Dear old man,
It is nine o'clock at night, it’s the middle of winter, and I am a new father. I am so tired, I feel as if I have been poisoned.
A part of me wants to write to you about the world that is being destroyed, as usual, by fascists, by that cretinous bouncer for the coal industry, by George Brandis the Minister for Sadness and Ballet, by someone called Peter Dutton who, no doubt, you have forgotten, so meagre is he and so miserable it would be a shame to carry him round anywhere in your brain for longer than is absolutely necessary. I would like to rage and apologise. But you know all this of, course. You have seen them all come and go, and even if you don’t remember them too well now — it’s the year 2061, after all — you can probably ask Google or Suncorp to upload a carefully tailored selection of this month's news directly into your frontal cortex — whatever that means. There’s no point raging, you would chuckle, calmly hovering towards me on your hover chair. Don’t worry — just wait till you see what happens, and a glass of scotch would raise itself to your lips, then return to its position, hovering beside your hand. Everything will hover in the future, of this I am certain. It’s not the great events I need to be reminded of, you would tell me. It’s the smallest ones that most concern me now, the ones that slip by so easily without anyone noticing.

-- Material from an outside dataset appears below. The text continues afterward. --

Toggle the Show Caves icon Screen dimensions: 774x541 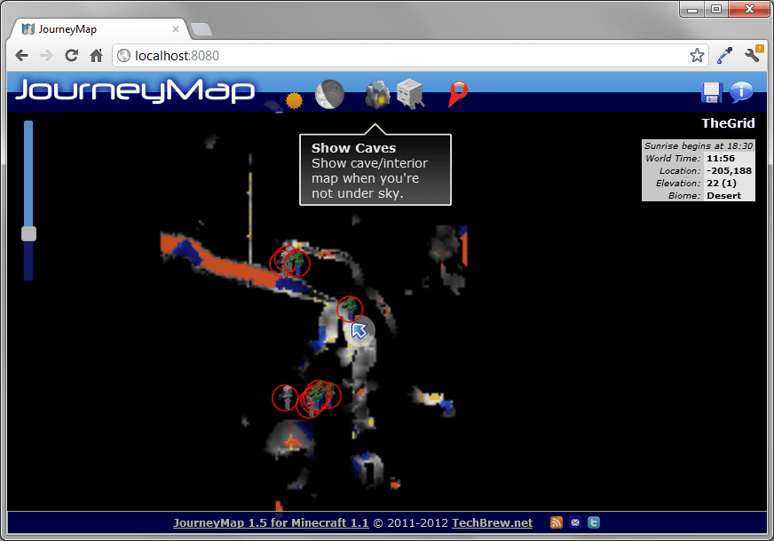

So tonight I want to give you this, my little manifesto of survival, in case you have forgotten what it was like to be a father in the early days.
I like the baby’s face in the morning, more than maybe anything I have ever liked. But I do not like the morning. I do not like getting out of bed while it's still dark to put on the heater; the cold floorboards, the cold kitchen, the arctic toilet, the knowledge that, overnight, mice have probably touched everything with their noses. I don’t mind the arctic toilet in the middle of the night, when I can open the window slats and see the rain in the darkness, the wind buffeting the backyards, and know that I will soon be in bed again, almost asleep, entirely asleep, dreaming of sunken treasure. I do not like being woken from this dream. I do not like the madness that overwhelms us at three in the morning sometimes, when, beyond exhaustion, we know that nothing will be ever be okay again, that we cannot cope, that we have destroyed whatever was good in our lives by choosing, foolishly, almost absent-mindedly, to procreate.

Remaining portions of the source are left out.